2.       Get Quick Wins On Board – Here’s Five to Get You Started

While most of these steps work sequentially, this one should occur in parallel to the rest. As a Demand Generation leader, you want to make short term impact to support the sales organization and demonstrate that you are able to simultaneously consider short term lead and revenue objectives while building long-term marketing strength.

These are five “quick-wins” that can bridge the gap while demand generation fundamentals are being developed

Quick Win #1 – Late Stage Content

In a Demand Gen turnaround you can’t do everything all at once. So I first prioritize late stage content to help identify and move prospects entering a buying process closer to sales. Look to reface or repackage late stage content, feature it on your website as a means to capture MQLs and drive these assets through syndication programs to bring in later stage prospects. Late stage content include vendor comparisons, evaluation guides and product webinars both live and on-demand.

Quick Win #2 – Website Conversions

Your website is your last step in converting leads for sales, so any improvements you can drive there will have immediate impact. Look at forms and user paths to eliminate friction and improve conversion rates. Ensure forms driving MQLs to sales don’t have any extraneous fields or unnecessary distractions.

 Quick Win #3 – Invest in a Paid Search Agency

If you have been running your paid search account in-house, chances are you would benefit from bringing in an agency expert to help you improve performance. I find some marketers are reluctant to pay the 13-15% management fee, however with the ever growing complexity of paid search and varied opportunities within it, don’t be short sighted and rather challenge an agency to double your paid search performance for the 15% investment you make with them.

Quick Win #4 – Align Webinar and Content Topics to the Problems You Solve

Lead Gen webinar topics need to walk a fine line. It’s well understood today that lead gen (earlier stage) webinars can’t be about you and your products… they need to center around compelling topics of interest to your prospects.

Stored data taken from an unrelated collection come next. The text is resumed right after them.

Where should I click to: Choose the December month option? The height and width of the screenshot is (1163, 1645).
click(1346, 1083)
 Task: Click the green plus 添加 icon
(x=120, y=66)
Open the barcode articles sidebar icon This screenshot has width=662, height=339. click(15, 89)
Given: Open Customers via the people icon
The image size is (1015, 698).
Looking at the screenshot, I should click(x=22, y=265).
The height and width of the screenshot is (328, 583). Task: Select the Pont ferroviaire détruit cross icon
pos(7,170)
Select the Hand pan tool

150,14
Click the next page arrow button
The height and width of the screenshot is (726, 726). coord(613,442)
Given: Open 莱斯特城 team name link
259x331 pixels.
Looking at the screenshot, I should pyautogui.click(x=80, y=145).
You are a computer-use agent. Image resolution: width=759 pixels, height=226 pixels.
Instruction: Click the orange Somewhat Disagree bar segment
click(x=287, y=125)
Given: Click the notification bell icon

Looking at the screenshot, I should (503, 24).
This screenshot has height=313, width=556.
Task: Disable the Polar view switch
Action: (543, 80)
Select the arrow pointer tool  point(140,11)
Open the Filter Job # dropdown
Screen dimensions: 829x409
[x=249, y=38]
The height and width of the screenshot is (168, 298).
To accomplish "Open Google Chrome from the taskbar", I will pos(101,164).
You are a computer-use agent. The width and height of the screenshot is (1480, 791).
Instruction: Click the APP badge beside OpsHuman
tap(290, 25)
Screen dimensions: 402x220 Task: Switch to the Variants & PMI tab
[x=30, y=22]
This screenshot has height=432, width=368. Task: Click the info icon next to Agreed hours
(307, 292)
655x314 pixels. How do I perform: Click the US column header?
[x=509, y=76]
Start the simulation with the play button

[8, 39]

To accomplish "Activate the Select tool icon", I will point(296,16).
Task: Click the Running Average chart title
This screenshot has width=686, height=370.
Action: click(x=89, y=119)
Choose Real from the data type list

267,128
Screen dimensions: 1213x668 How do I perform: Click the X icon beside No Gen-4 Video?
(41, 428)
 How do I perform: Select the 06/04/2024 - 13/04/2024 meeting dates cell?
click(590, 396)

However I find some marketers swing the pendulum too far in the other direction, whereby the webinar topic will fail to connect it to the problems their company/product solves so therefore it’s ineffective in driving leads for sales. Adjusting webinar topics (as well as other content including PR) to speak to broad topics and connect these topics to the problems you solve should increase yield from these programs by a multiple.

Quick Win #5 – Nurture New MQIs

If you don’t have a lead nurturing program in place to nurture new MQIs, put one in place. Start simple – it can be a series of emails driving to a single landing page or microsite, as having that initial nurture program in place is essential to establish a baseline from which you can grow. You will need lead nurturing in place to extract full value out of your lead gen programs.

3.       Benchmark Performance by Channel

Benchmark your historical performance to create the picture of how demand is being generated today and what metrics need to move and by how much to drive the required business growth. Benchmarks should include:

  • MQL to opportunity conversion rate
  • Opportunity to win rate
  • Website traffic by channel (organic, referral, direct) and conversion rate
  • Size of active marketing database and conversion rate
  • Paid Search account performance, split out by branded & non-branded search, retargeting and display network ads

4.       Build a Revenue Growth Calculator

Using the benchmarks you’ve established, build a revenue growth calculator which shows how these numbers need to move in order to meet the revenue growth plan for the business.  To do this you will also need to know the required future bookings (based on average sales cycle), the average order value and the % of business you are looking to drive from net new vs. existing customer.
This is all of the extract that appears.